Joan Marguerite Carter quietly left this physical world the evening of May 20th, 2020, joining her husband Bob Carter in heaven. She died peacefully after a short battle with pneumonia. In her final hours her son, Cal Carter (Carole Carter), spent the evening with her, bringing his own greetings and goodbyes and those of his sister Kim Wells (Craig Wells), brother Ken Carter (Melanie Carter), grandchildren Michael Goertz (Emily Hui), Amanda Goertz (Brock Tice), David Carter, Jennifer Carter and Rebecca Carter, none of whom could be with her due to COVID-19. She is also survived by her sister Geraldine Vance and her brother Gerald, and four great grandchildren, Leyla, Octavia, Leo, and Eva.
She was born in North Battleford, Saskatchewan on October 1, 1933 to her parents Evelyn and Marcel Vance, who predeceased her. Four of her siblings also predeceased her – Maurice, Margaret, Maxine, and Ken.
She and Bob, a schoolteacher living in Saskatoon, married on September 26th, 1953 and raised their three children, Kim, Cal, and Ken. In the early years, Joan was a part time secretary at a nearby school allowing her to be home most of the day when her children were young. Her astonishing typing speed of 125 wpm was put to use typing school papers on her old Olivetti manual typewriter. In the mid 1960’s Joan and Bob built, by hand, a cottage at Emma Lake where the family spent every summer for the next 15 years or more. They built many family memories of fishing, playing board games, canoeing, and swimming.
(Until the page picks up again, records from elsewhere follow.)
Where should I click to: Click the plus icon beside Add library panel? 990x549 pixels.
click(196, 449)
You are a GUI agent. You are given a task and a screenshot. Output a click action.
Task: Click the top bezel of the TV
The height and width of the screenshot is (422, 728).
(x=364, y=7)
When Joan was in her mid-30’s she began the second phase of her life. She finished her high school diploma at night school then enrolled at the University of Saskatchewan School of Physiotherapy where she earned her Bachelor’s degree. Upon graduating she worked in the Physio Department of University Hospital. Not one to sit still, she returned to school while still working, to earn her Master’s Degree in Continuing Education. She then joined the Faculty of the School of Physiotherapy as a professor of Kinesiology where she worked until she retired. She served as the President of the Canadian Physiotherapy Association. Her late-in-life start on her career, her fearlessness and strength were an inspiration to her daughter in her own later-in-life career.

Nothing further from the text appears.